Becoming Santa Claus — Program Note


Notes on the opera Becoming Santa Claus, by MARK ADAMO

Christmas is coming! Heard as a teen, the phrase filled me with dread. Joy, too: still, dread. ‘T’is the season of love! the culture shouted. So: buy things! (I mean here the voice of secular Christmas, the insistent voice: Christian Christmas invites, but doesn’t force, your attention.) I loved—still love—the glittering windows, the rushing, crushing crowds— and those generosities, personal and social, that the holiday both fêtes and fosters. But do those beribboned boxes express love? Or merely mime it? It’s the thought that counts, the cliché promises: just to be there is the gift. But don’t those January VISA bills ask how often we prize presents over presence?

My model is the oyster; out of what itches, make art. But art needs characters, process. I had only idea. Well, an idea and a sound: I’d long wanted to score characters in florid, neo-Baroque vocal lines, but I’d found few opportunities in my first three scores. Into the “Christmas Opera?” notebook I scrawled one line: “Elf coloratura?” Then, another line: “tween Santa Claus—Elf-Prince—as the original what-did-you-get-me brat?” I liked both thoughts. They led nowhere. Later, this: “first instance of Christmas gift-giving: Magi, Matthew 2?” That I really liked. Could I make up a world in which both Santa Claus and the Three Kings held passports? Could I invent a secular Nativity scene—the birth of a persona, rather than a person— and bounce it off the sacred one?

April, 2013. Sasha Cooke, mezzo-soprano nonpareil, is preparing to sing the heroine of my newest opera in San Francisco in June, but she has just opened The Aspern Papers in the Winspear. Can I fly to Dallas to coach her? Fort Worth Opera had championed both Little Women and Lysistrata—it was at that latter opening, in 2012, that I first met Keith Cerny—but I’d never visited this city, though of the company I was hearing brilliant things. I check in at the Ritz. The Aspern Papers triumphs; what a company! What a theatre! The next morning, Keith and I, energized, are mulling collaboration. I have only this “Christmas Opera?” notebook…

Keith’s intrigued. I dig in. The Elf-Prince trusts things, not people; if he had a good reason, what would it be? Who are the Magi to him, or he to them? History doesn’t help. Santa Claus’s mythic models are either ancient and sinister (Odin winging ‘round the globe on eight-legged Sleipnir, leaving kids only lumps of coal;) dignified but non sequitur, as in the case of the traditional Turkish bishop (in a secular fable? Why?), or the plump Victorian angel of generosity into whom my prince has to grow. I’ll have to dream it up. What if the Prince’s father used to send his child gifts instead of showing up—but for good reason? What if his mother responded by exiling the King—for what she hopes is good reason? What if the Magi are actually Elves, the Prince’s uncles (don’t Wiki it; it’s not in Matthew 2) and break their promise to attend his 13th birthday—for what they believe is good reason? And what if the Prince, stung—for good reason?—decides to make his own, splashier gifts and follow the Kings to wherever their star leads?

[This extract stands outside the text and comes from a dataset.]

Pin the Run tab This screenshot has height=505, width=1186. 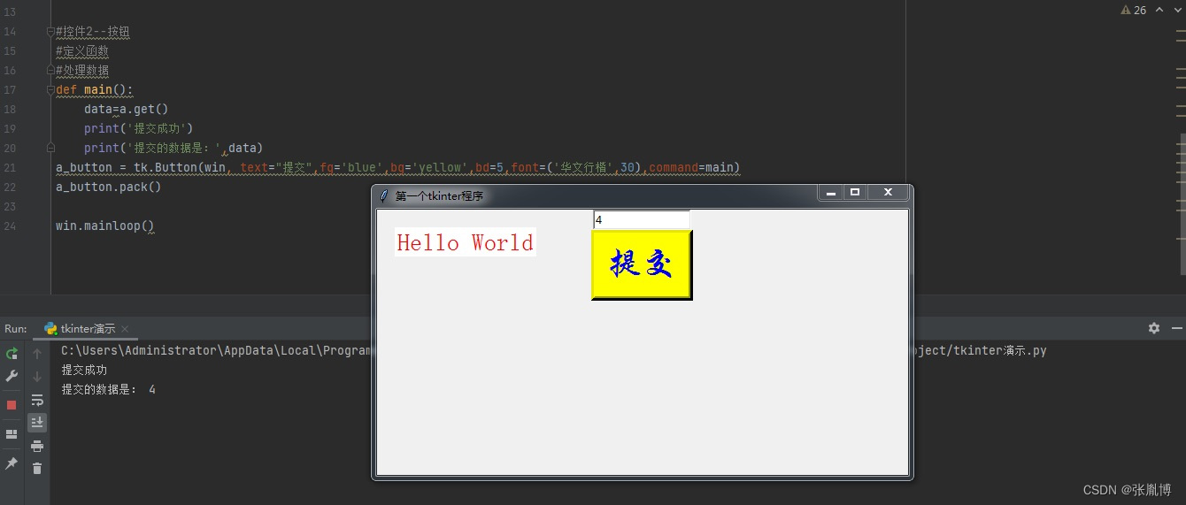12,463
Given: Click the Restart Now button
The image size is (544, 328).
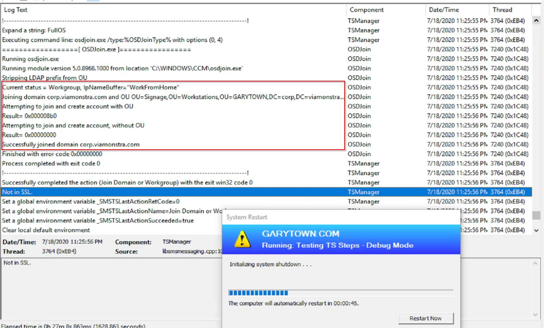Looking at the screenshot, I should click(426, 318).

I began to see it: a drama of people who ache to have, or be, perfect parents, and can’t; who use precious objects both to show love when they feel it and to feign it when they don’t. But I wanted to give those objects their due; just because they’re not everything doesn’t make them nothing. What’s a good reason to love a thing? The second scene of the piece answers that question more completely than I can here, but I’ll hint only that there’s a reason art is the first syllable of both artisan and artifice.

None of this would matter if I couldn’t hear it sing. Now I could. Both Queen and Prince, brittle and aristocratic, thrived in those rococo vocal filigrees I’d longed to write. Four worker Elves sing syllabically through most of the score, but in two key Toy Quartets (a nod to the central dances in The Nutcracker) they sing on the edge—high, low, precisely pitched or smearily in-between, steady and rich or at maniacal speed. (They were delicious to compose.) I always write my libretti in song form; I love the terseness, tension, symmetry, and surprise of verse, and I find it can release melody within a score as prose rarely can. Apart from melodic logic, the music needed a high sheen, a glitter verging on the uncanny. I chose two pianos, tuned a quarter-tone apart, to give me an eerie but controlled path in and out of exact pitch. They sounded just right for those moments when elfin emotions surged beyond control. (There may also be a surprise in the orchestration, but if there is, why would I spoil it here?)

I have had, largely, a brilliant time in opera, but already—as I write this, we begin rehearsals in two weeks—working with this company has been, in a word, heaven. I hope you like the show; I love it here. But—while a list of people to thank could span the state—I must single out the Shea family. Their support of this piece has been extraordinary. It’s a great privilege to dedicate Becoming Santa Claus to the memory of Chloe Simone Shea.